Браун отвел Милгрима обратно в корейскую прачечную на Лафайет и оставил на время: судя по подслушанным с утра обрывкам телефонных переговоров, он решил, что упустившие НУ не обойдутся без дополнительной головомойки.

На этот раз Браун даже не стал напоминать пленнику о лишней боли, которую принесет любая попытка побега. Может, поверил, что Милгрим уже сроднился с мыслью о невидимых стражах на улице (хотя никогда их не видел и понемногу начинал сомневаться)? Вот ведь как интересно...

Браун даже не попрощался. Развернулся и молча ушел по западному тротуару Лафайет-стрит.

Милгрим обменялся праздными взглядами с владельцем прачечной, смоляным брюнетом-корейцем старше семидесяти, чья вневозрастная, на диво неблестящая прическа напоминала стрижку Ким Чен Ира.

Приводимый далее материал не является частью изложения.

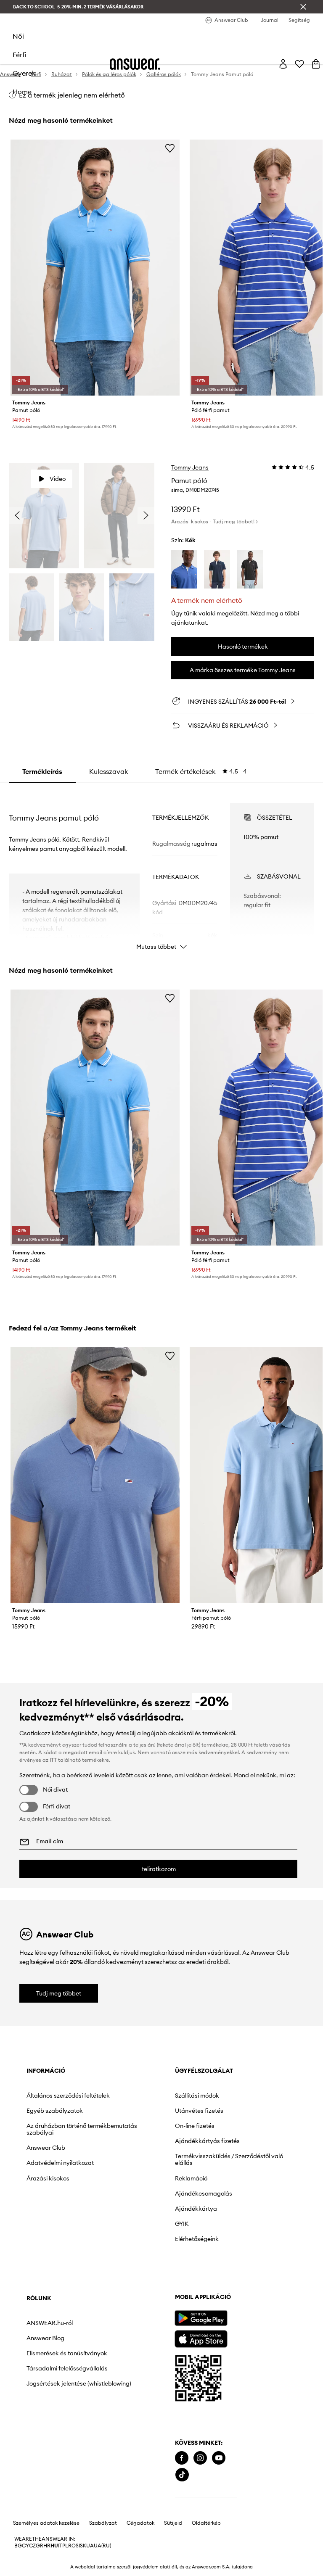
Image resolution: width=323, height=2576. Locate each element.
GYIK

Должно быть, у Брауна был с ним договор, потому что кореец ни разу не спрашивал Милгрима, какая машинка стирает его белье, а если никакая, то для чего тот часами просиживает штаны на виниловом красном диванчике, уткнувшись носом в книгу о средневековом мессианстве, листая журналы с давно устаревшими сплетнями или тупо уставившись перед собой.

Милгрим расстегнул пальто, но снимать не стал, так и опустился в нем на диванчик. Бросил взгляд на кофейный столик перед собой, где плотным компостом слежались черты звездных лиц (хотя, наверное, пупки не совсем относятся к лицам), и заметил на обложке «Таймс» президента, одетого как пилот и застывшего на палубе авианосца. Милгрим прикинул: получалось, что номеру стукнуло года три. Пожалуй, один из самых допотопных экземпляров среди этой пачки «желтого» трепа, к которой время от времени обращался усталый пленник, как только замечал, что его клонит в сон от мессианства двенадцатого столетия. Мужчина уже убедился на горьком опыте: стоит начать клевать носом, кореец обязательно подойдет и ткнет его в бок свернутым в трубку журналом.

Но сейчас Милгрим решительно настроился на амальрикан[79]и Уильяма Голудсмита[80]; поработавших, если можно так выразиться, «на разогреве» у его любимых еретиков Свободного Духа[81]. Рука уже скользнула в карман за уютно потрепанным томиком, когда в прачечной появилась темноволосая девушка в коричневых сапогах и короткой белой куртке. Вошедшая потолковала с корейцем, получила квитанцию в обмен на две пары темных брюк, но не ушла – достала сотовый и бойко затараторила по-испански. А между делом повернула к диванчику, присела и принялась равнодушно полистывать «желтую» прессу на столике из фанеры. Президент Буш в костюме пилота тут же отправился куда-то на дно вороха. Девушке так и не удалось откопать в журналах что-нибудь новенькое, чего бы Милгрим еще не видел. А все-таки было приятно делить с ней виниловое сиденье и наслаждаться звуками чужой непонятной речи. Мужчина словно родился с талантом бегло изъясняться по-русски, зато, будто в отместку, не сумел выучить ни одного романского языка.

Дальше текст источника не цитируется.